Las luces de la casa proyectaban largas manchas blancas sobre el prado oscuro que se extendía detrás. Sam permaneció de pie con una mano en el bolsillo del pantalón. Lisa esperó su respuesta. Cuando esta llegó, la sorprendió agradablemente. La mano salió del bolsillo de Sam y se agarró del codo de Lisa. Entonces habló con voz suave e insinuante.

– Ahora que eso está resuelto, ven aquí. -Su presión suave la obligó a volverse para verlo; después, él cerró los brazos sobre la cintura de Lisa, hasta que las caderas de los dos presionaron con fuerza una sobre la otra. Y de pronto, ella olvidó el tema de las madres y las historias personales, pues la cara de Sam Brown le sonreía en la noche tibia y perfumada por las flores. Parecía como si las fuentes musicales de Kansas City bailaran en el pecho de Lisa, que ahora esperaba lo único que necesitaba para lograr que ese día culminara en la perfección total. Después, él inclinó los labios abiertos, suaves y tibios, sobre su boca, y ella elevó sus propios labios, apenas entreabiertos, aceptando sin vacilar el contacto de la lengua masculina, un contacto suave y gentil.

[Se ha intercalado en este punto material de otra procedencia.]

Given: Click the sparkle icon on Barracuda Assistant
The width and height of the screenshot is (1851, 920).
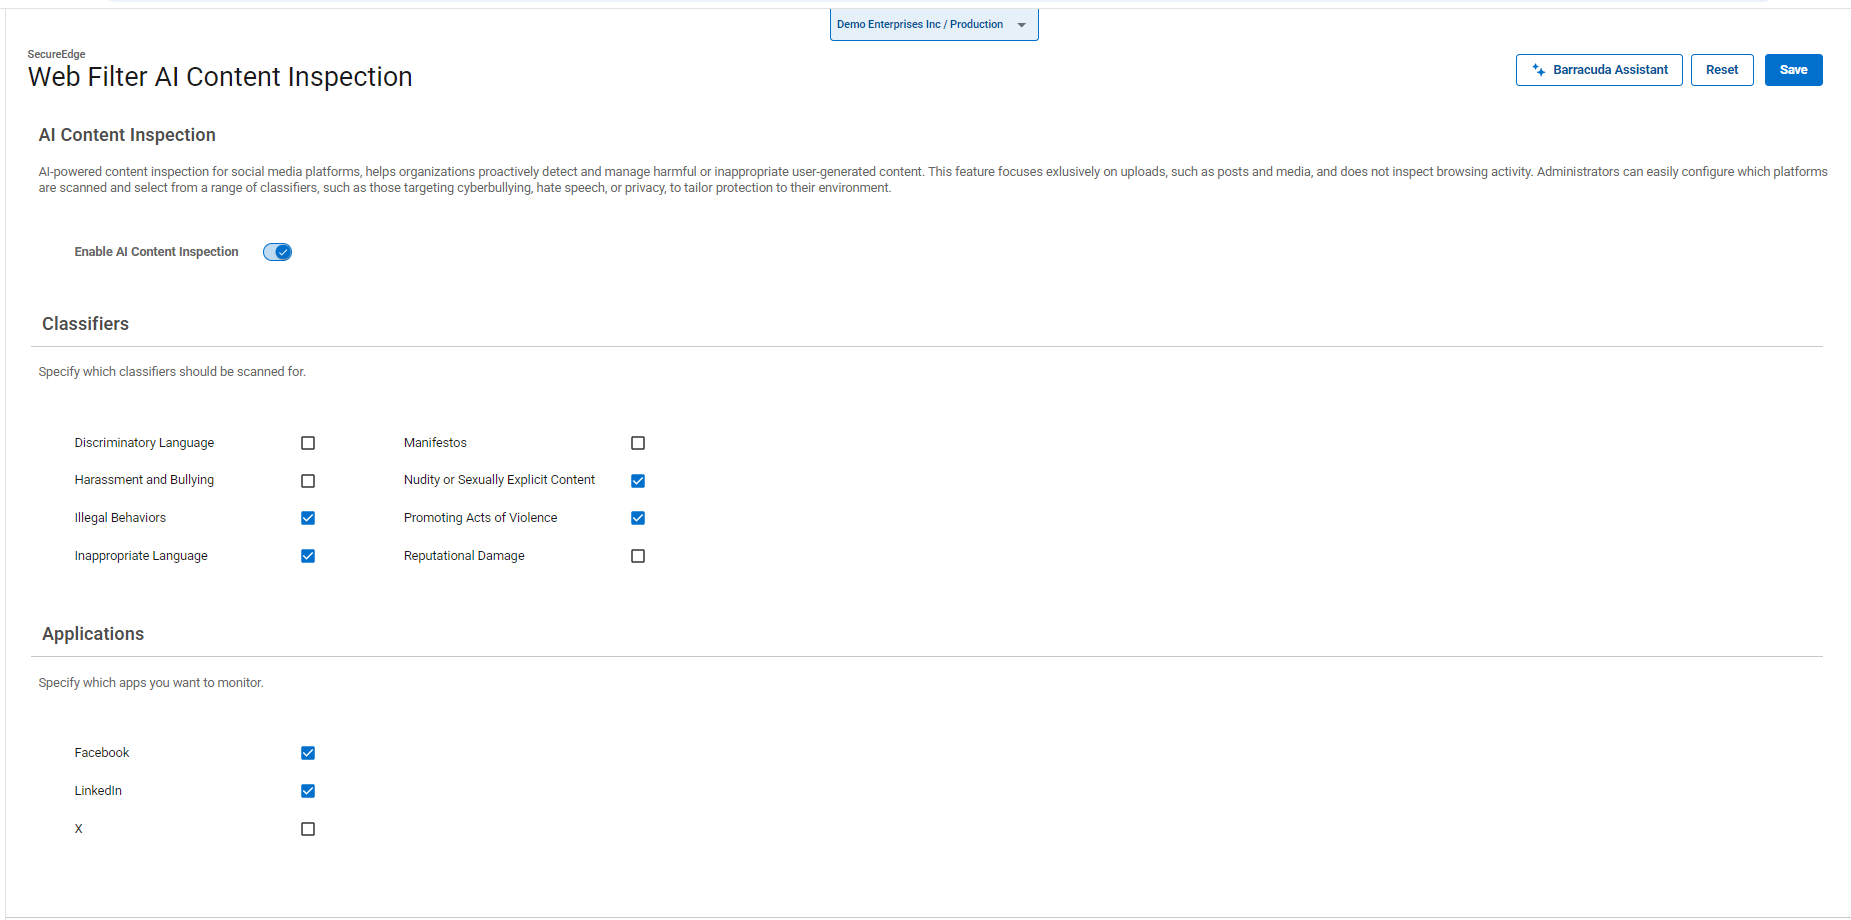Looking at the screenshot, I should pyautogui.click(x=1538, y=70).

«Ah, Brown, qué cosas me haces», pensó. Élla presionó apenas, y solo los pezones de los pechos de Lisa rozaron la camisa de Sam, mientras apoyaba las manos sobre los bíceps masculinos. La lengua de Sam la acarició y atrajo. Lisa respondió al estímulo, y sus dedos se deslizaron bajo la tela de las mangas cortas, en una invasión inconsciente de la piel firme y escondida. El beso fue tranquilo, casi perezoso, una tierna seducción con la lengua, mientras ellos se separaban un poco y comenzaron a balancearse indolentes a un lado y otro. Era una suerte de aperitivo del beso, destinado a abrir el apetito para cosas más sólidas. Pero cuando concluyó, en un abrazo lento y prolongado, evitaron separarse más.

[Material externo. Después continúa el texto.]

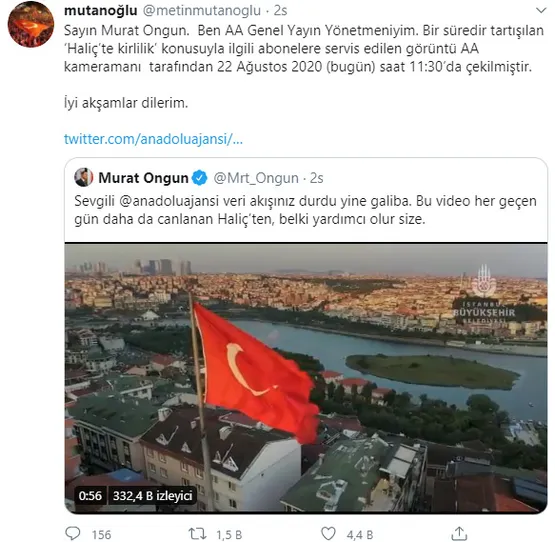Click Murat Ongun's blue verified badge
The image size is (555, 542).
[199, 178]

Sam levantó la cabeza con un gesto de amable burla.

– Esto es mejor que la crema helada que venden en Swenson.

Lisa sonrió y se apoyó en el círculo formado por las manos de Sam.

– Hum… y además no te dará dolor de estómago.

Él sonrió perversamente, y apretó con más firmeza su vientre contra el de Lisa.

– ¿De veras?

Pero ella sabía que no era el vientre de Sam lo que le dolía. Podía sentir lo que le dolía, algo que la presionaba con fuerza e intentaba atraerla.

De modo que se sorprendió cuando un momento después comprobó que el honorable Sam Brown la obligaba a darse la vuelta y la llevaba hacia el coche. En resumen, Sam Brown estaba demostrando que era cada vez más honorable.